KANAMYCIN ALLERGY OF MDR TB TREATMENT IN ADOLESCENT A CASE REPORT
Intan Robiah,MS Anam,Dwi Wastoro Dadiyanto,Magdalena Sidhartani
Department of Pediatrics Faculty of Medicine Diponegoro University Department of Pediatrics, Faculty of Medicine, Diponegoro University Dr Kariadi Hospital
Background : Multidrug-Resistant Tuberculosis (MDR-TB) is causing high morbidity and mortality in children in the developing countries. There is limited report of kanamycin allergy in MDR-TB.

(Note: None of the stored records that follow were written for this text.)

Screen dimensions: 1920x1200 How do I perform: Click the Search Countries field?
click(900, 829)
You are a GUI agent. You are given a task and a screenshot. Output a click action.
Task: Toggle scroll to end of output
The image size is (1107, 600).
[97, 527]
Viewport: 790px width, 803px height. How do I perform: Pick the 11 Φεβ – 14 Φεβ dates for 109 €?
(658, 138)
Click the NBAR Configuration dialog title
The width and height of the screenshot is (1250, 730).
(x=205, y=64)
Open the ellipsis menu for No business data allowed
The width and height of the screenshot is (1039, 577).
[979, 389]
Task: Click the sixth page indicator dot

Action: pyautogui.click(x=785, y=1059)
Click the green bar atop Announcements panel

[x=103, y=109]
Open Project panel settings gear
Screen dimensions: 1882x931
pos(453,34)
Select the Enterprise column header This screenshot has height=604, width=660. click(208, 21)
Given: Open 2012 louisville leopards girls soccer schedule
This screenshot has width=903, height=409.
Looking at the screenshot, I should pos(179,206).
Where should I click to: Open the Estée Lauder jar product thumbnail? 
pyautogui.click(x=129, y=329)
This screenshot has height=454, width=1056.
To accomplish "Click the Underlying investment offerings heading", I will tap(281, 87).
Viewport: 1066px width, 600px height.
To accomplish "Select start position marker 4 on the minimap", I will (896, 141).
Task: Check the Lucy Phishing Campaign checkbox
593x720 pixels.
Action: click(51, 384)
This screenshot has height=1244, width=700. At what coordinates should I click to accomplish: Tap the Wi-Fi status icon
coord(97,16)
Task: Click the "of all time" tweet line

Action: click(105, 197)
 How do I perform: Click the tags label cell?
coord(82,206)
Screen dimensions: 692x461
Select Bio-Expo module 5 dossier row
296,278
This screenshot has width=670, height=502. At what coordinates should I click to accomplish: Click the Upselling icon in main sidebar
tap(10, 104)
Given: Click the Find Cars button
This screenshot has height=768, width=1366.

Case Presentation Summary : A case of MDR-TB in a 16 years old girl was reported. Her father died because of MDR-TB four months ago. However, the result of contact tracing at the household were negative. Before treated as MDR-TB, she had already been treated at Ngemplak Primary Health Care with first line Oral Anti-tuberculosis Drugs for 6 months, but did not respond. Then she was referred to Kariadi Hospital and gene expert showed MTB detection with moderate rifampicin resistance. The kanamycin injection was replaced with capreomycin injection due to allergic reaction immediately after kanamycin injection as 10 mm subcutaneous swelling on the skin test, itchiness in whole body and swollen mouth. The regimen is 6 CM- Eto-Lfx-Cs-Z- E / 14 Eto-Lfx-Cs-Z-E. On the sixth months of treatment the patient complained of tinnitus in both ears and referred to ENT specialist. The audiometric result was normal and since capreomycin injection was stopped, the tinnitus disappeared. Seroconversion attained on second months of treatment. Now the patient was still on the 10 months of treatment and shows good respond.
Learning Points/Discussion : At the earliest sign of kanamycin allergy, capreomycin was chosen. Capreomycin showed good response although tinnitus appeared after 6 months. Further monitoring of adverse drug reactions and compliance are still needed.